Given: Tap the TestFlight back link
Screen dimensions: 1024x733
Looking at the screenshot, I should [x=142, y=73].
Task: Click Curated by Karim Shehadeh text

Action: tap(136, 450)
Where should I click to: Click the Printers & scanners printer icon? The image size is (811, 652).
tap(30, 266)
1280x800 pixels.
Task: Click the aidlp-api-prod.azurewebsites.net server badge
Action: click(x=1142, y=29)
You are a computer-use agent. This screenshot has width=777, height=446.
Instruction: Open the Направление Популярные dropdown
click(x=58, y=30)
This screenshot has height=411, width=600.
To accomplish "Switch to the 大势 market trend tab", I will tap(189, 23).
═══
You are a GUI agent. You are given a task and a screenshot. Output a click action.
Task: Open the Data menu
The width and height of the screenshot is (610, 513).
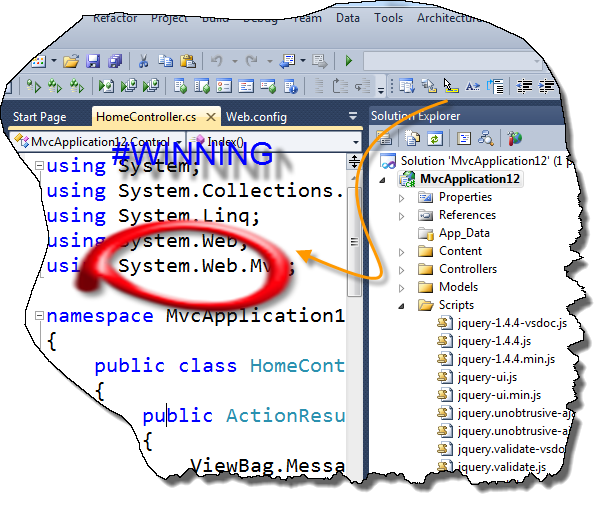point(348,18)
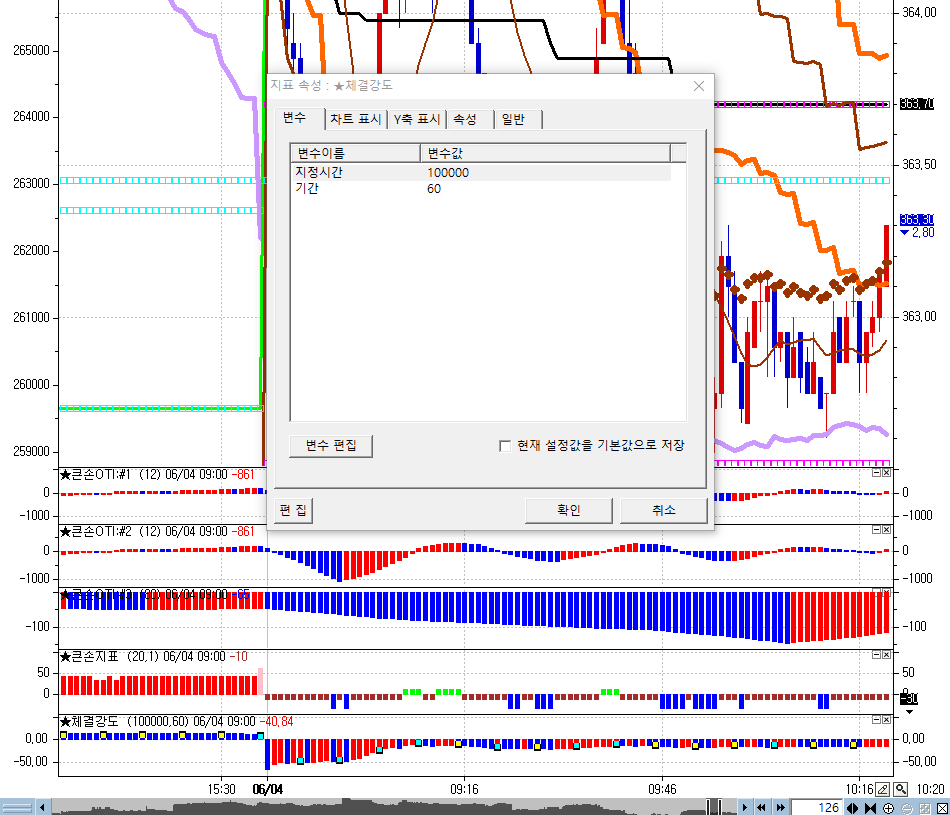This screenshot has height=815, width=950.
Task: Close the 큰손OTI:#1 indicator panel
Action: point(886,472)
═══
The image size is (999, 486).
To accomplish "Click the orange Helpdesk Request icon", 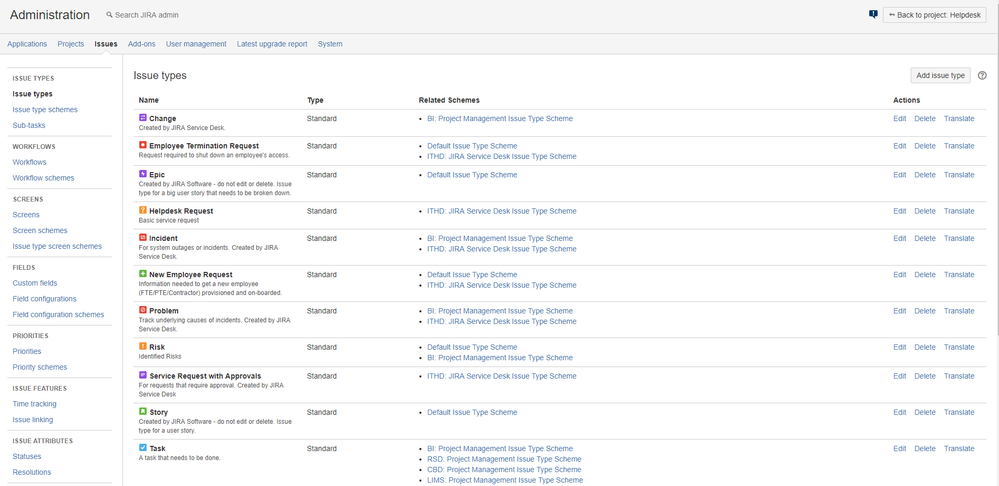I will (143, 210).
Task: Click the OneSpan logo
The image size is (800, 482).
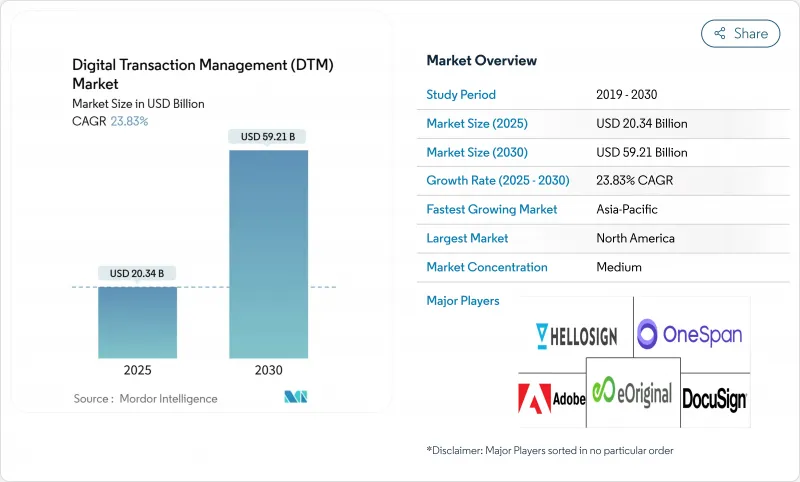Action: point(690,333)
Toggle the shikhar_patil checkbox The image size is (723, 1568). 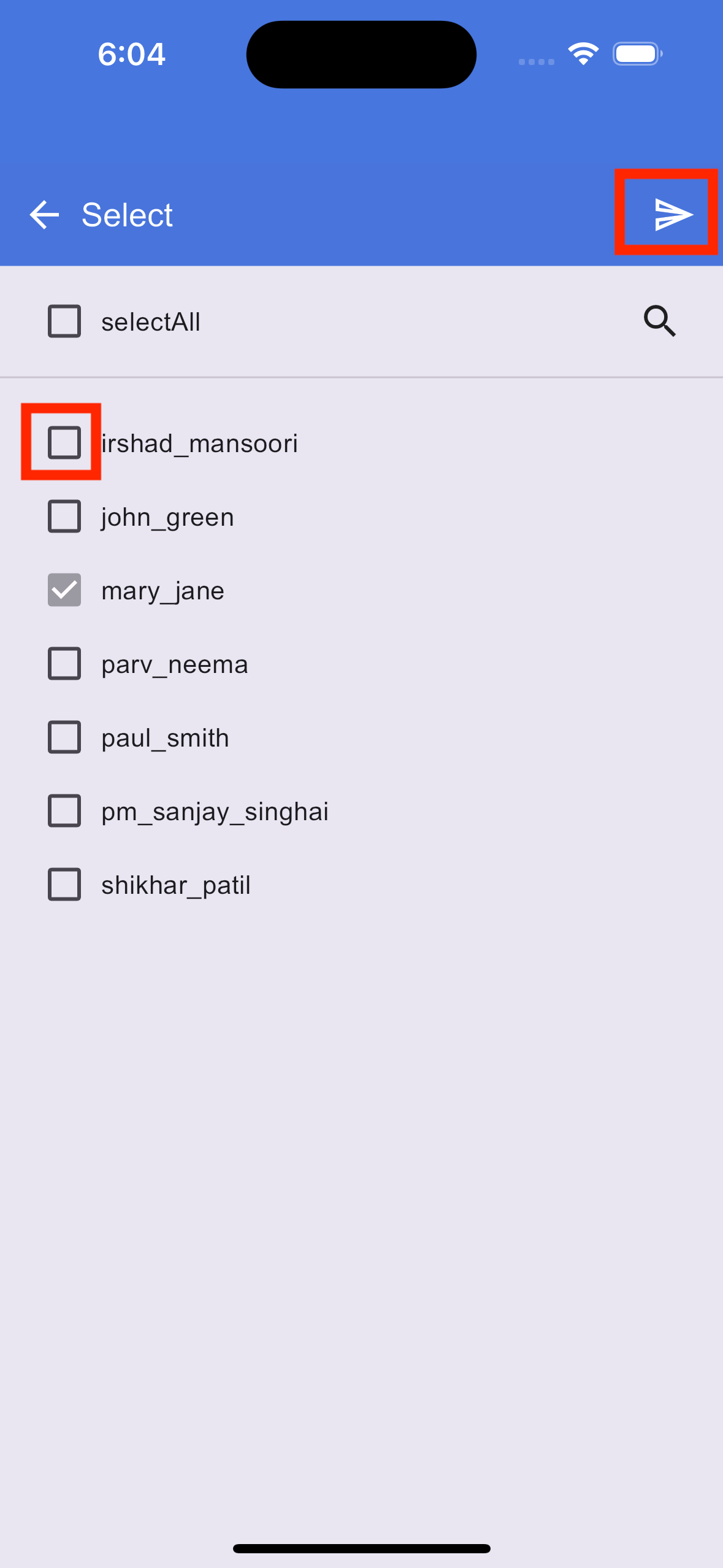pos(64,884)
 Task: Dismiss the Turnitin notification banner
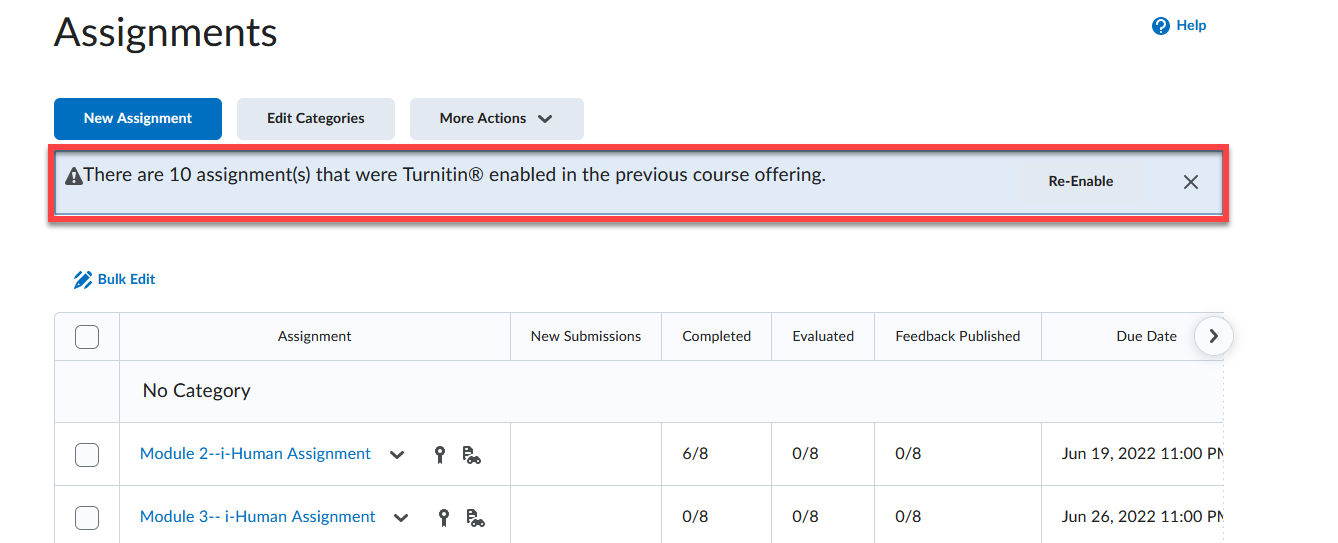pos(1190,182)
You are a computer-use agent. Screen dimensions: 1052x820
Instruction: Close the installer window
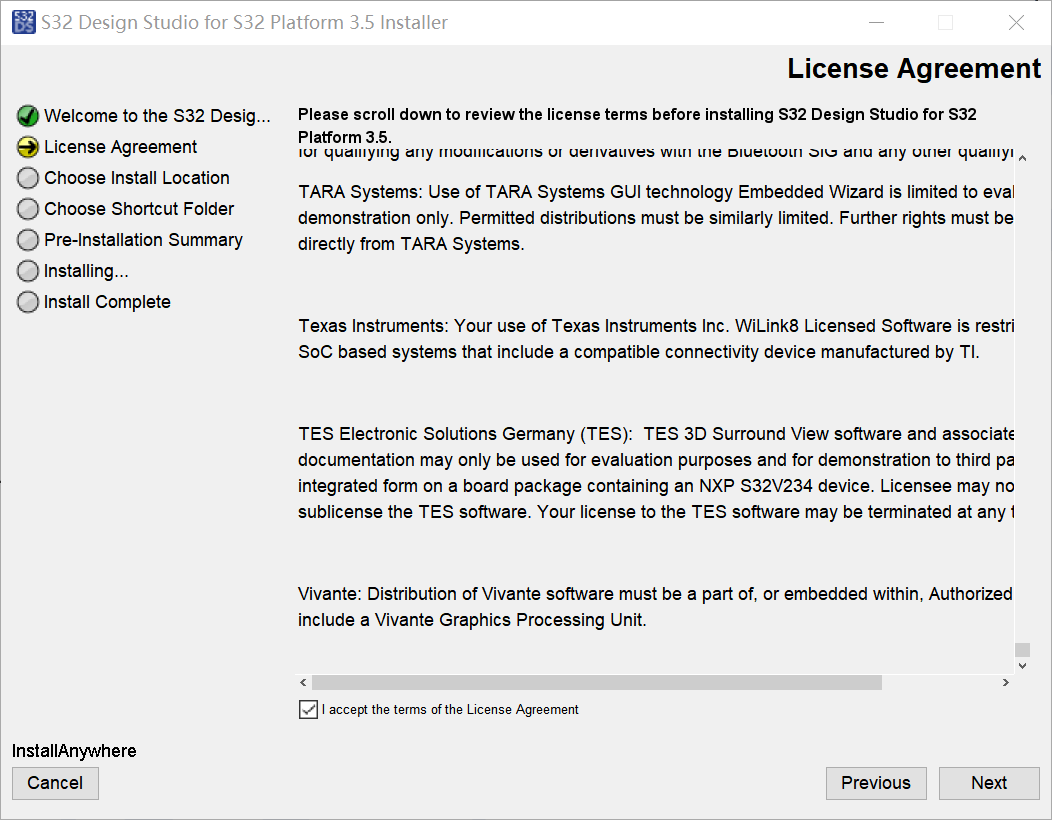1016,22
═══
- _What the task asks_:
From the records above, reproduce exactly the lines from the one with "Where should I" to the one with "You are a computer-use agent. This", both included, and no others.

- _Answer to the exercise_:
Where should I click to: Click the Printers & scanners printer icon? The image size is (811, 652).
tap(30, 266)
1280x800 pixels.
Task: Click the aidlp-api-prod.azurewebsites.net server badge
Action: click(x=1142, y=29)
You are a computer-use agent. This screenshot has width=777, height=446.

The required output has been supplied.